De belediging is in het eerste geval niet ernstig maar een mening uiten komt er niet bij aan de orde. De gekozen vorm is onnodig en daarom beledigend.
Maar er zit nog een andere kant aan: wanneer een Kamerlid de term in de Tweede Kamer gebruikt in het kader van een wetsvoorstel, tegen welke persoon is zij dan gericht? Als het antwoord is tegen niemand in het bijzonder, is het dan nog beledigend? Veel minder in elk geval dan wanneer je iemand persoonlijk zo aanspreekt.

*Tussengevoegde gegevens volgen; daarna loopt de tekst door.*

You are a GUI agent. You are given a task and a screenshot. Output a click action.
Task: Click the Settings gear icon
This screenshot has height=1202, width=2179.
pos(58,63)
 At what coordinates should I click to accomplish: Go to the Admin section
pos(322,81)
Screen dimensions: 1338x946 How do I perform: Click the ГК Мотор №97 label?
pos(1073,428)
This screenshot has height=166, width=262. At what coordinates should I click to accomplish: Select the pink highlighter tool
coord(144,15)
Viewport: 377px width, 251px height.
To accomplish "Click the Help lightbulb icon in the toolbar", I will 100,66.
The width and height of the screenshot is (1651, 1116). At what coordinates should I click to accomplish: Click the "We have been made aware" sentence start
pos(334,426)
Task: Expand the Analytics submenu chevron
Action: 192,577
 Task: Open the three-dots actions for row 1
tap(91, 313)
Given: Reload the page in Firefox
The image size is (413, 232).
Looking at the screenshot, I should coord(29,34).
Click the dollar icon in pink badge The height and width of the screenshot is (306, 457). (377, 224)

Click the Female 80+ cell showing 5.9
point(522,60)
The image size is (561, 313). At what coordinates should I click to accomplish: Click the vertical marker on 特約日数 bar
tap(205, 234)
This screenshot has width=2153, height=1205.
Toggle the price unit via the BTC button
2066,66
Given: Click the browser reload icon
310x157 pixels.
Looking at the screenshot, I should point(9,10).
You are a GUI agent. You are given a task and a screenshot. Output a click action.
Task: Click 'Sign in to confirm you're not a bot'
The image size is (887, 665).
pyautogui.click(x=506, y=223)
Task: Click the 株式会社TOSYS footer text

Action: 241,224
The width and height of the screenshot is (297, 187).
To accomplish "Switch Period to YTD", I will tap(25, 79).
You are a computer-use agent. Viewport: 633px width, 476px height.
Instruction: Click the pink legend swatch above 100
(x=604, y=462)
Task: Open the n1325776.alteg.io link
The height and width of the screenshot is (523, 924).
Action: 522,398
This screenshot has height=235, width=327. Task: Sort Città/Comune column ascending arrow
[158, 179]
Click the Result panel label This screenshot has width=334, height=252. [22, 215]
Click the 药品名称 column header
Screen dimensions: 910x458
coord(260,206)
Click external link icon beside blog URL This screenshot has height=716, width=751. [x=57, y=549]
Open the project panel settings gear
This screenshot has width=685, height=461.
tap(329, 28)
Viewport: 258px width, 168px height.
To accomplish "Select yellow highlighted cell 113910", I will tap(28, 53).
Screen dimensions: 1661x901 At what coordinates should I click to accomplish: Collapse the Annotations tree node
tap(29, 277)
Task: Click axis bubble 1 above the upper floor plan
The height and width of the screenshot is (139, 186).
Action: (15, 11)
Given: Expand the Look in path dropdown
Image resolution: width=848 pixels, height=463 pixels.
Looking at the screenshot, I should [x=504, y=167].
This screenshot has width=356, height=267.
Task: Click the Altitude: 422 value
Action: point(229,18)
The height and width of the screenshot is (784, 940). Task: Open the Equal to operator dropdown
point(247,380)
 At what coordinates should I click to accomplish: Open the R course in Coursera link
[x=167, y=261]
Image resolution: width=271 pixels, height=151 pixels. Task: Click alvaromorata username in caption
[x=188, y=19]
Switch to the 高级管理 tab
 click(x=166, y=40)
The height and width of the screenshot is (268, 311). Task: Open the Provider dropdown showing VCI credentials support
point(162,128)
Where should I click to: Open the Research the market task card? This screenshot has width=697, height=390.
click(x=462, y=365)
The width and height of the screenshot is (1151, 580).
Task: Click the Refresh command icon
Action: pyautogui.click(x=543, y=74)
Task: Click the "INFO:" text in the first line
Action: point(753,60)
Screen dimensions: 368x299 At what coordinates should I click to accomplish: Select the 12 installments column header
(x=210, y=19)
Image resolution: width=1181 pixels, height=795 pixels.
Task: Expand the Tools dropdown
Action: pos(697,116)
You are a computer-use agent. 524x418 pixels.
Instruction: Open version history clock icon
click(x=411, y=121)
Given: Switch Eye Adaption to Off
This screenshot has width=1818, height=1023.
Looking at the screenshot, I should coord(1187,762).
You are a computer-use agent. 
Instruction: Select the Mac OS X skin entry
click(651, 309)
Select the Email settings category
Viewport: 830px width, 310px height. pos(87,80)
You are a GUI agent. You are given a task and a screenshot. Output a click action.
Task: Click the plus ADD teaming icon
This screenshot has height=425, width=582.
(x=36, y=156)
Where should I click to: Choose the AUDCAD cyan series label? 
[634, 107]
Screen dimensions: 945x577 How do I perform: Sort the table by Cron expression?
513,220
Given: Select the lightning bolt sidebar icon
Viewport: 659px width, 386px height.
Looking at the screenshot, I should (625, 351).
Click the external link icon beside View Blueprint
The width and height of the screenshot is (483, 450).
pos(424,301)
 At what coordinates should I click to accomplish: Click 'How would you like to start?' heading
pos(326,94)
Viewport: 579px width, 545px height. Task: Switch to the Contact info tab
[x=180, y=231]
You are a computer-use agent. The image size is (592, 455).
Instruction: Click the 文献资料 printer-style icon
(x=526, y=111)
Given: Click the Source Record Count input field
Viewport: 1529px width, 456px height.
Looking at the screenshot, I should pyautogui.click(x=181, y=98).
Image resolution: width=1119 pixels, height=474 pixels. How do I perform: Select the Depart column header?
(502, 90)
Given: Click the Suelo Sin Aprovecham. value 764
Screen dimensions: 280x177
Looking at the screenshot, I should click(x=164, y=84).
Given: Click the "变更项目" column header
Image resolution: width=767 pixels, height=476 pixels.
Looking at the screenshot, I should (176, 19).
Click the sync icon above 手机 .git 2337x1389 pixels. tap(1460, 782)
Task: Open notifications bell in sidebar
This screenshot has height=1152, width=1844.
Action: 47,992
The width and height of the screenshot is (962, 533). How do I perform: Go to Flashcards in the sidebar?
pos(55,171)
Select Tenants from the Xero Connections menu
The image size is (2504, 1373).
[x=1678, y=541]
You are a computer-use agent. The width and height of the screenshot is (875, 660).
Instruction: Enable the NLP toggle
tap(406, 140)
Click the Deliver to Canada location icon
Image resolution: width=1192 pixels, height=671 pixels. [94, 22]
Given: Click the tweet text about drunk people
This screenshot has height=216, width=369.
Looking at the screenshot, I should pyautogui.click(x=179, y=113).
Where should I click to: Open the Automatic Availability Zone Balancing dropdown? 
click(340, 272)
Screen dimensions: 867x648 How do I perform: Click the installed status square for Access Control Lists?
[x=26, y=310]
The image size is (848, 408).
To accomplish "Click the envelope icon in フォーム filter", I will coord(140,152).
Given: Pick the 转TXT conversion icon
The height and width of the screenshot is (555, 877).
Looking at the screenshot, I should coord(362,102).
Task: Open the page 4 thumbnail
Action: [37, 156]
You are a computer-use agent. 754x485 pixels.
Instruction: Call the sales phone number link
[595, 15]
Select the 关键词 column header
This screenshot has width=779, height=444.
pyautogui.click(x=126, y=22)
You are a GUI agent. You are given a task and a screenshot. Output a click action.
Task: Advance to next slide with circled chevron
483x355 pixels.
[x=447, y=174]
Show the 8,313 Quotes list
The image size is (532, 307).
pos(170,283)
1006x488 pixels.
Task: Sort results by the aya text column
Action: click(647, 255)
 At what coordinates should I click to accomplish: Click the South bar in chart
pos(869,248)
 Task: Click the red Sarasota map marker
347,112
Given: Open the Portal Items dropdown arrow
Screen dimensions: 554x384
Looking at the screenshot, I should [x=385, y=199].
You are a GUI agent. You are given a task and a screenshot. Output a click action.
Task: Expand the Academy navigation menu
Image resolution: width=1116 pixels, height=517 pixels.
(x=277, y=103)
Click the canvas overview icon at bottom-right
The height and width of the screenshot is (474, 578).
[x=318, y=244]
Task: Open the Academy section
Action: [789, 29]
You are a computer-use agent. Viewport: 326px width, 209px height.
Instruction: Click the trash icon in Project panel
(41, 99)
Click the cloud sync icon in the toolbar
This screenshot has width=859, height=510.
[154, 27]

De Koran met Mein Kampf vergelijken is het vernederen van de bevolkingsgroep die de Koran voor heilig houdt, tenzij het serieus bedoeld is. Als men de punten van vergelijking noemt en er goede argumenten voor geeft. Het vernederen van een bevolkingsgroep is voor de tweede wereldoorlog op goede gronden strafbaar gemaakt, en zo’n belediging is een serieuze beschuldiging. De vraag leek te gaan worden of Moszkowicz, als advocaat van Wilders, zou hebben kunnen aantonen dat de vergelijking hout sneed. Dat is er niet meer van gekomen, omdat we van de hoofdzaak zijn afgeleid door het gedrag buiten de rechtszaal van de raadsheer die samen met zijn bijzitters de vervolging van Wilders bevolen had.
De vraag of Wilders beledigd heeft en tot haat heeft aangezet was er in elk geval een die niet op abstracte gronden kon worden beslist. Het had in concreto moeten worden bewezen. Wie het onderwerp in meer algemene termen had willen behandelen had het moeilijk gekregen. Het leent zich nu eenmaal niet voor de gebruikelijke juridische vormen van abstractie.
Als het gedrag met geweld gepaard zou zijn gegaan of geweld er het gevolg van was geweest dan lag het gemakkelijker. Maar zolang dat niet het geval is moet degene die een ander van beledigen of haatzaaien beschuldigt zijn zaak concretiseren en beledigde personen uit de bevolkingsgroep ten tonele voeren, dat kan niet anders.
Wanneer je een abstractie duidelijk wil maken dan is de algemene regel: geef een voorbeeld of, als je mensen toespreekt over het onderwerp, vertel een parabel. Als je het concreet weet te maken weten de meesten heel goed of het wel mag of niet. Rechters zijn wat dat betreft mensen zoals wij allemaal.
Maar daarbij gaat het niet over de vraag wat voorrang heeft, de vrijheid van meningsuiting of het recht om niet te worden beledigd.
Het is veel simpeler: als iemand zijn mening formuleert op een manier die beledigend is bedoeld mag het niet, maar het feit dat mensen zich aan je mening storen kun jij niet helpen. Persoonlijk denk ik dat het afgekeurd moet worden om een hoofddoek van een moslima een kopvod te noemen, maar dat iemand er niet voor zou moeten worden vervolgd. Daarvoor is het niet beledigend genoeg.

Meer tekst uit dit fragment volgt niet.